Uncertainity of Processing

In addition to data arising from sensor measurements and observations, SensorSA also handles the results of various processing algorithms, such as spatial and temporal interpolations, or predictions arising from plume modeling. The results of such data processing steps are themselves uncertain, on the one hand due to the uncertainty of the
input data, on the other hand due to the probabilistic or approximate nature of the processing itself. The uncertainty of data arising from processing is typically expressed with one of the following:

  • Probability density function, e.g. a normal distribution with known mean and variance. The data value would then lie within one standard deviation of the mean with probability 68% and within two standard deviations with probability 95%.
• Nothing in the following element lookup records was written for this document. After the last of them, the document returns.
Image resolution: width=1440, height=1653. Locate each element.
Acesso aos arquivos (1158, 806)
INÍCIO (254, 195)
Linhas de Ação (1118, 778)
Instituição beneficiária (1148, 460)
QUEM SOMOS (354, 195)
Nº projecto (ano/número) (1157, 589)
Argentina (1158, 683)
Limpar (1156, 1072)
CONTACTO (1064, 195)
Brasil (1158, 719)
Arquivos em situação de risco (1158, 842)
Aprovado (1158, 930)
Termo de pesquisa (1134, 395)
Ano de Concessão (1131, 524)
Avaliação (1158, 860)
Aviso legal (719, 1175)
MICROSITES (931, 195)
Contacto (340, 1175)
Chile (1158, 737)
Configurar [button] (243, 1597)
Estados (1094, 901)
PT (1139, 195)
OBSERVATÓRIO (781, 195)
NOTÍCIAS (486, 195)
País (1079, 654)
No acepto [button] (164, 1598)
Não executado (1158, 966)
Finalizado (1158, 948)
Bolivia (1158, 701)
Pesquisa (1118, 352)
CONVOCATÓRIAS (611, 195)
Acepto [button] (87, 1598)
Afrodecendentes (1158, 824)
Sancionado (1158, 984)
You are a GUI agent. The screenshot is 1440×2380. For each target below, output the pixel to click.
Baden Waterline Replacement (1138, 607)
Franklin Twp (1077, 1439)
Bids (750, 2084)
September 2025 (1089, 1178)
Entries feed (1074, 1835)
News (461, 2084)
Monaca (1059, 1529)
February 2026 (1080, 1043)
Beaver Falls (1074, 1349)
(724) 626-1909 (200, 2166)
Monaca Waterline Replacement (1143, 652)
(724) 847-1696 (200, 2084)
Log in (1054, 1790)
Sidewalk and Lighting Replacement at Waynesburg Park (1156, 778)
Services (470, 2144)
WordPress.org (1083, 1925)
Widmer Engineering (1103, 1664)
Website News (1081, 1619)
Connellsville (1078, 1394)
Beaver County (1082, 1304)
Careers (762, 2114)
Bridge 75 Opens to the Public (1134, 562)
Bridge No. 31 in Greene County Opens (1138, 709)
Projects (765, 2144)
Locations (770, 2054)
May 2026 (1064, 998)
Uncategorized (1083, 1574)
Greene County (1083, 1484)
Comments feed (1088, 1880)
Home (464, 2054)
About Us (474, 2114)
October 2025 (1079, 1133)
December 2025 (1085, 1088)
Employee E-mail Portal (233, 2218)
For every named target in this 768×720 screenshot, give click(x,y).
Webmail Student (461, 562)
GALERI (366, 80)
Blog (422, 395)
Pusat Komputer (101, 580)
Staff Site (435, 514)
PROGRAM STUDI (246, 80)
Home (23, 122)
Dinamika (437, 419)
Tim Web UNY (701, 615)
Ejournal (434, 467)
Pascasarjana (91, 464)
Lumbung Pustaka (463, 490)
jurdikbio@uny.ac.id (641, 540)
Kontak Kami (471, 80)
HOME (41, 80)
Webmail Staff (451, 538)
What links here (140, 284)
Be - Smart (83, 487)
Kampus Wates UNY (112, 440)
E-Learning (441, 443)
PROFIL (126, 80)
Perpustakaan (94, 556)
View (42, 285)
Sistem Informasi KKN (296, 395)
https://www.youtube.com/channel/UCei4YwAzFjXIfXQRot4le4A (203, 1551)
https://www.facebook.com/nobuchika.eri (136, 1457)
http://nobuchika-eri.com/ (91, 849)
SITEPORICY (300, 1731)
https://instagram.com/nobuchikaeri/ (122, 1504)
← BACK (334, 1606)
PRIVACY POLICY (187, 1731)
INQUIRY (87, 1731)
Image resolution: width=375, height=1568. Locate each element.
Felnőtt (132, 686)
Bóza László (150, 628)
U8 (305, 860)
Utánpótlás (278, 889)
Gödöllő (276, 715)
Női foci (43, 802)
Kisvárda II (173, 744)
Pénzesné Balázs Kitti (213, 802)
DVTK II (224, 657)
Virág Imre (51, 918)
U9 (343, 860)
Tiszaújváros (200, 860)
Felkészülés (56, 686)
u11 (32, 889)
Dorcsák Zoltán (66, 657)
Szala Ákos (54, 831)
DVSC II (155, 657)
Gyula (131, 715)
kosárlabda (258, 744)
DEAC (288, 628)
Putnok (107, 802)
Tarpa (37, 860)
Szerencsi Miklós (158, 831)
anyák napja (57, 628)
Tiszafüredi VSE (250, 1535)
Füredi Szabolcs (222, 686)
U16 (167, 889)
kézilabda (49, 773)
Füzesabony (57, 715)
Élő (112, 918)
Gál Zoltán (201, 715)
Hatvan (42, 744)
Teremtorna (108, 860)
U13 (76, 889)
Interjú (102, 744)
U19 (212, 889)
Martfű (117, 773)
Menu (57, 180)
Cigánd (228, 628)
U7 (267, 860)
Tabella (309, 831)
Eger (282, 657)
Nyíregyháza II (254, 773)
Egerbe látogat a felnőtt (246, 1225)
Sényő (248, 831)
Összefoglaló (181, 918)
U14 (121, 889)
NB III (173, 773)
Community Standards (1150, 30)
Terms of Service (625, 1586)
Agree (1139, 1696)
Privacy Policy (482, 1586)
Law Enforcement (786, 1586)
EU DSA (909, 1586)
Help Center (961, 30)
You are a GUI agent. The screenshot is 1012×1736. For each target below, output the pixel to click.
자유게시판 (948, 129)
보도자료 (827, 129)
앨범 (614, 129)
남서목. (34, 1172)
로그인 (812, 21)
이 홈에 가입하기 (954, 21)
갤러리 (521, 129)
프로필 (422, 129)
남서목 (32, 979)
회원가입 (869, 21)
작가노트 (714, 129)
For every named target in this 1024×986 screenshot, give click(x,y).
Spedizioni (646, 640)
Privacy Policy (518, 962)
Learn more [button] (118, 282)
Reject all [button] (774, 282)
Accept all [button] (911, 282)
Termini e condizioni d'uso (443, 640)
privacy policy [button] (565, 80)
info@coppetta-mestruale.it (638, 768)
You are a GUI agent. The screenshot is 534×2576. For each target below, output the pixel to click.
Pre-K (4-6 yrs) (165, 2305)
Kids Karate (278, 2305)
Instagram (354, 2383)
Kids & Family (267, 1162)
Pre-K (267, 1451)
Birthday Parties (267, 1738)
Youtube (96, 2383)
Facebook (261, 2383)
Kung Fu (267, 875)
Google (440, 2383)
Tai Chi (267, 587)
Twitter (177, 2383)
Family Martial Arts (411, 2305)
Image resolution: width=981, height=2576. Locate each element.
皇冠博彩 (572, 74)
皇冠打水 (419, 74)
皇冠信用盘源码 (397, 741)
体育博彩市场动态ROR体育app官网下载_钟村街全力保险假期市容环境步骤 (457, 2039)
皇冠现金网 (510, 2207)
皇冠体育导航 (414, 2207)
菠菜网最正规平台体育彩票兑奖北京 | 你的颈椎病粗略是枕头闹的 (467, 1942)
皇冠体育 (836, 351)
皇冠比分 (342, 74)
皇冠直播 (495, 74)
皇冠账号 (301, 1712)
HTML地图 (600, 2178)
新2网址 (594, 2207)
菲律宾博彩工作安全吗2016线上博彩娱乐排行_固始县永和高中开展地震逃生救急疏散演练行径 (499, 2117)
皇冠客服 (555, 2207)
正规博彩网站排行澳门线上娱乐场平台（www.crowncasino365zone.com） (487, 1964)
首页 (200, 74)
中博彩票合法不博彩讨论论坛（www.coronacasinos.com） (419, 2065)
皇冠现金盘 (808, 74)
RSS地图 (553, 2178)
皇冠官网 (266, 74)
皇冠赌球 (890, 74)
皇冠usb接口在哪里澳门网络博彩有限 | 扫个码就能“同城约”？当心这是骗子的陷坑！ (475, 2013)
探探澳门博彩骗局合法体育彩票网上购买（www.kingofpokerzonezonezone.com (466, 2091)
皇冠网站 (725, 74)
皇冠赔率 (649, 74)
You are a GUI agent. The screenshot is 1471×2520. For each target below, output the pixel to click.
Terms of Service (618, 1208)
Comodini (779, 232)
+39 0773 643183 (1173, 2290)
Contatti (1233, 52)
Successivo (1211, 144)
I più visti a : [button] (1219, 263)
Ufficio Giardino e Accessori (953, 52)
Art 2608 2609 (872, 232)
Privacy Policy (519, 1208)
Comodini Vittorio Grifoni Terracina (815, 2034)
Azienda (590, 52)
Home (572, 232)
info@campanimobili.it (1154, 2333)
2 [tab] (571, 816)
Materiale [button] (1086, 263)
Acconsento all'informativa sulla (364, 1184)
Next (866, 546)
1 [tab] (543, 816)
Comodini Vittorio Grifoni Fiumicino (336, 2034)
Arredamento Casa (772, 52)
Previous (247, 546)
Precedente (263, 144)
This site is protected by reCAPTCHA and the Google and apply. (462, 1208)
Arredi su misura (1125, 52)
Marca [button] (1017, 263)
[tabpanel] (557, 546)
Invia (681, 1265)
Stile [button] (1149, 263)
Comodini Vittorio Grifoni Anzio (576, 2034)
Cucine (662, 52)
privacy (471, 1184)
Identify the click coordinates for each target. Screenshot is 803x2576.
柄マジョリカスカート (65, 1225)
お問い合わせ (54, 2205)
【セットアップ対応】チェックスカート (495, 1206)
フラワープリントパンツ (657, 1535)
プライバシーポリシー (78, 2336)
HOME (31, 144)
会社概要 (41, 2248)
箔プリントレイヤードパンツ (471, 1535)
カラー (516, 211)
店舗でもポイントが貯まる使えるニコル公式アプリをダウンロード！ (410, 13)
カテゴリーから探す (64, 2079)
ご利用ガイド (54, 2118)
  • Intervals (the data value lies in [a,b]). This does not a-priori assume a uniform distribution on this interval; this would however be the case if the distribution of maximum entropy were chosen. An important special case is when then the measurement instrument can assert that the data value is below or above a given threshold, but can provide no further information.
  • Statistics such as standard deviation and moments, or quantiles (the data value lies in [a,b] with probability 95%)

Quality Assurance

In many environmental domains, the results of the measurements, observations or processing are subjected to one or more automatic, semi-automatized and manual "quality assurance" procedures. In the course of data quality assurance, the original data is usually annotated, and parts of the data may be declared invalid, or even corrected. The resulting "quality assured" data typically has lower uncertainty than the raw data,

SensorSA and OGC SWE foresee mechanisms for presenting the annotated data, e.g. by mean of the O&M "composite phenomena", but the quality assurance process itself and the type of annotation is domain dependent and therefore can not be fully specified on a generic level. In SANY, the feasibility of SensorSA-compliant quality assurance has been demonstrated within the Air Quality (SP4) pilot application.